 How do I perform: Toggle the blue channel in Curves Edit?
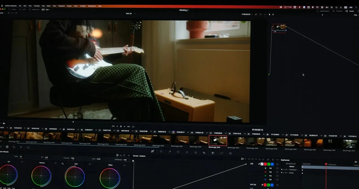[x=272, y=164]
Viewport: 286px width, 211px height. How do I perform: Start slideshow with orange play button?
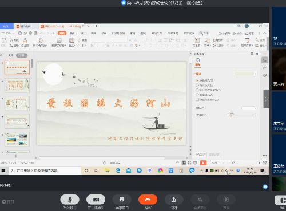tap(203, 163)
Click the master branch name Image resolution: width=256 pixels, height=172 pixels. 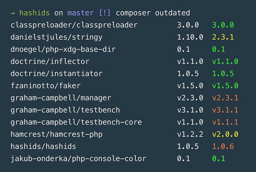81,13
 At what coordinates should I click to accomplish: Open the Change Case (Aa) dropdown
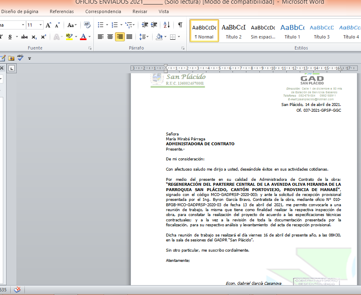coord(72,25)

* * *

• **EXERCISE PROMPT**:
Your answer must be the lines from the one containing "At what coordinates" through the last line of the records, printed exactly with no pictures; please include both ends.

• **YOUR SOLUTION**:
 At what coordinates should I click to accomplish: Open the Change Case (Aa) dropdown
coord(72,25)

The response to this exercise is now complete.